Program: Oral and Poster Abstracts
Session: 636. Myelodysplastic Syndromes – Basic and Translational Studies: Poster I
To overcome the lack of suitable preclinical JMML research models we have developed an ex vivo JMML xenotransplantation system using neonatal Rag2-/- gamma-c-/- mice. Transplantation of 1x106 primary JMML cells resulted in stable xenologous engraftment and reproduced a characteristic JMML phenotype including myelomonocytic expansion; infiltration of spleen, liver and, notably, lung; splenomegaly; and reduced survival (median 26 weeks). Persistent human engraftment and leukemic organ infiltration was confirmed by both flow cytometry and immunohistology. Ras pathway mutations present in xenotransplanted patient samples were invariably confirmed in engrafted tissues. In addition, the model sustained serial transplantations and can therefore be used to amplify scarce patient material.
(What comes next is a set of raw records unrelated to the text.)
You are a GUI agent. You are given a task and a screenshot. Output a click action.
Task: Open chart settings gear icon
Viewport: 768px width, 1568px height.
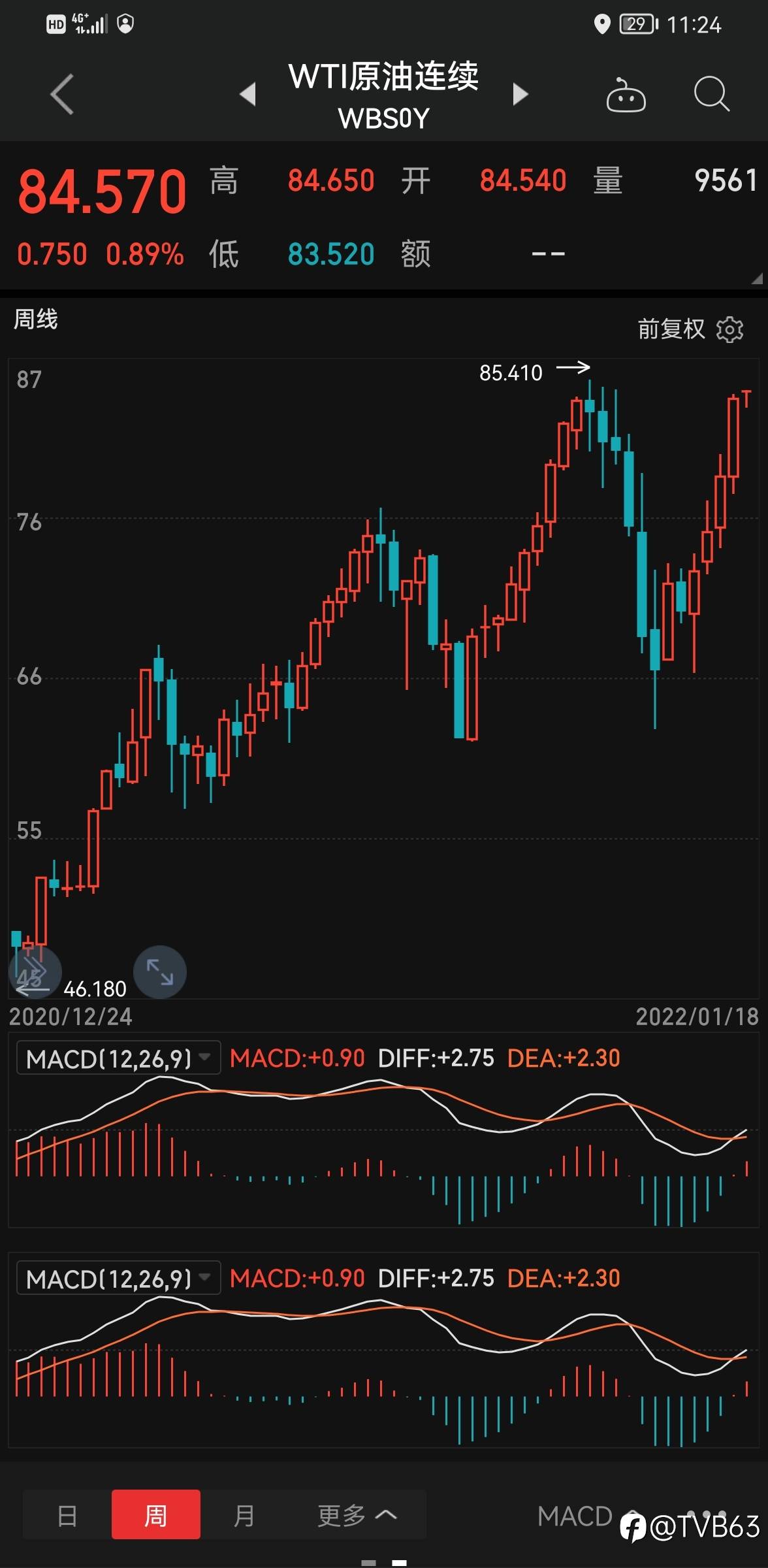pyautogui.click(x=729, y=329)
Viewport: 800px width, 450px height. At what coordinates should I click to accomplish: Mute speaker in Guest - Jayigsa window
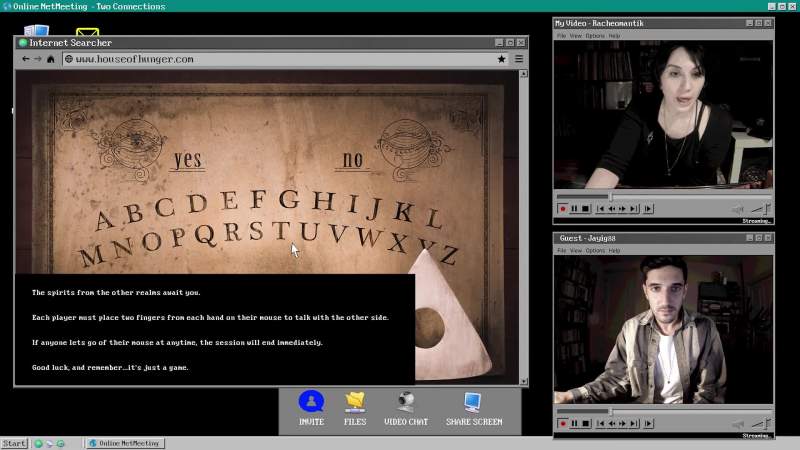(x=738, y=424)

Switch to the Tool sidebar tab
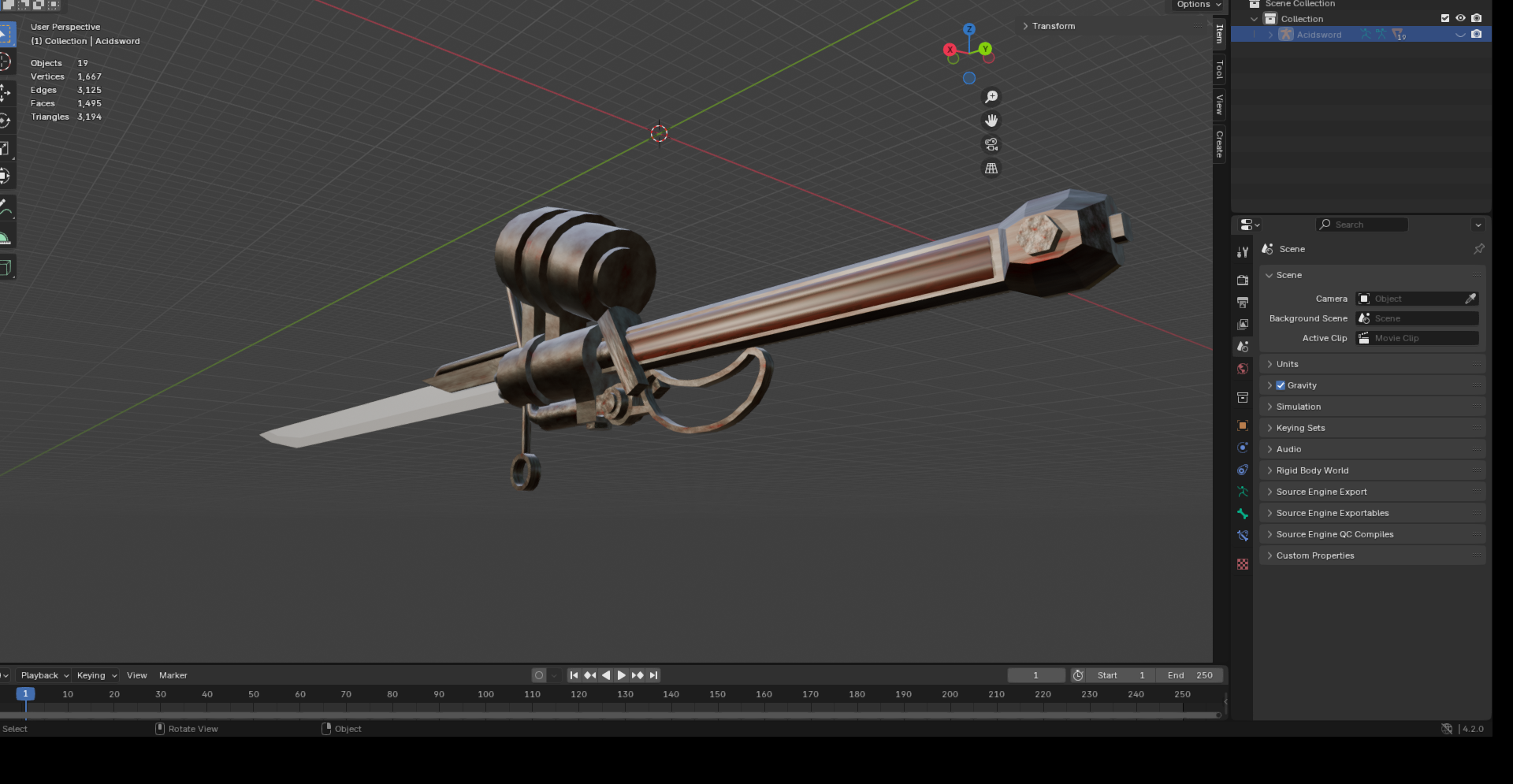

We first tested if DNA methylation patterns in JMML cells were stable even after xenologous engraftment because such stability would be a prerequisite if the model were to be used for preclinical investigation of DNA methyltransferase inhibitors. JMML cells before xenotransplantation and those retrieved from the bone marrow of engrafted mice were profiled for global CpG methylation using Illumina 450K arrays. DNA methylation patterns in JMML were patient-specific and surprisingly robust in functional regions over several months of engraftment time (on average, 0.29% of 30877 promoters and 0.25 % of 30725 intragenic regions were called as “differentially methylated” between source and xenograft; 0.2 β-value change cutoff). These findings confirm the suitability of the xenograft model to investigate JMML epigenetics and, more importantly, indicate that patient-specific epigenetic profiles originate in leukemia-initiating stem cells, reinforcing a fundamental role of these alterations in JMML biology.
Our group recently published a retrospective case series demonstrating unprecedented clinical efficacy of the DNA methyltransferase inhibitor 5-azacytidine (5AC) to induce partial or complete remissions in JMML before allogeneic HSCT (Cseh, Blood 2015;125:2311-3). To further investigate the drug on the preclinical level we administered 5AC to Rag2-/- gamma-c-/- mice xenografted with primary JMML cells. After a leukemia establishment phase the mice were divided into treatment or mock groups and treated with 5AC (3mg/kg body weight i.p., N=6) or saline (N=6) for 2 cycles (1 dose daily for 5 days; 9 days of recovery). This regimen was tolerated well by the animals. We found that 5AC reduced JMML infiltration in all organs analyzed, with most pronounced effects in spleen (human CD45+ fraction of all CD45+ cells, 0.24% +/- 0.04% vs 39.78% +/- 10.72%; p<0.01) and lung (0.41% +/-0.18% vs 42.88% +/-8.42%; p<0.01). The proportion of early progenitor cells (CD34+) within the human leukemia population in murine bone marrow was dramatically reduced after 5AC treatment (7.89% +/-0.74% vs 32.65% +/-3.76%; p<0.01) while the amount of granulocytes increased simultaneously (44.90% +/-1.74% vs 9.35% +/-1.95%; p<0.01). These findings suggest a loss of JMML cells induced by forced differentiation of more immature cells into mature myelomonocytic cells with reduced proliferation potential. Bisulfite pyrosequencing of the human BMP4 promoter CpG island, a locus frequently hypermethylated in JMML, showed significantly reduced DNA methylation in JMML cells retrieved from 5AC-treated mice (31.32% +/-2.66% vs 52.46% +/-1.39%; p<0.001).
In summary we created an ex vivo JMML xenograft model in immunodeficient mice that reflects many important aspects of this disorder and proved its usefulness for preclinical research of DNA methyltransferase inhibition because of extraordinary stability of leukemic DNA methylation patterns. 5AC showed clear preclinical efficacy in this model, supporting its further development in clinical treatment strategies for JMML.
Disclosures: No relevant conflicts of interest to declare.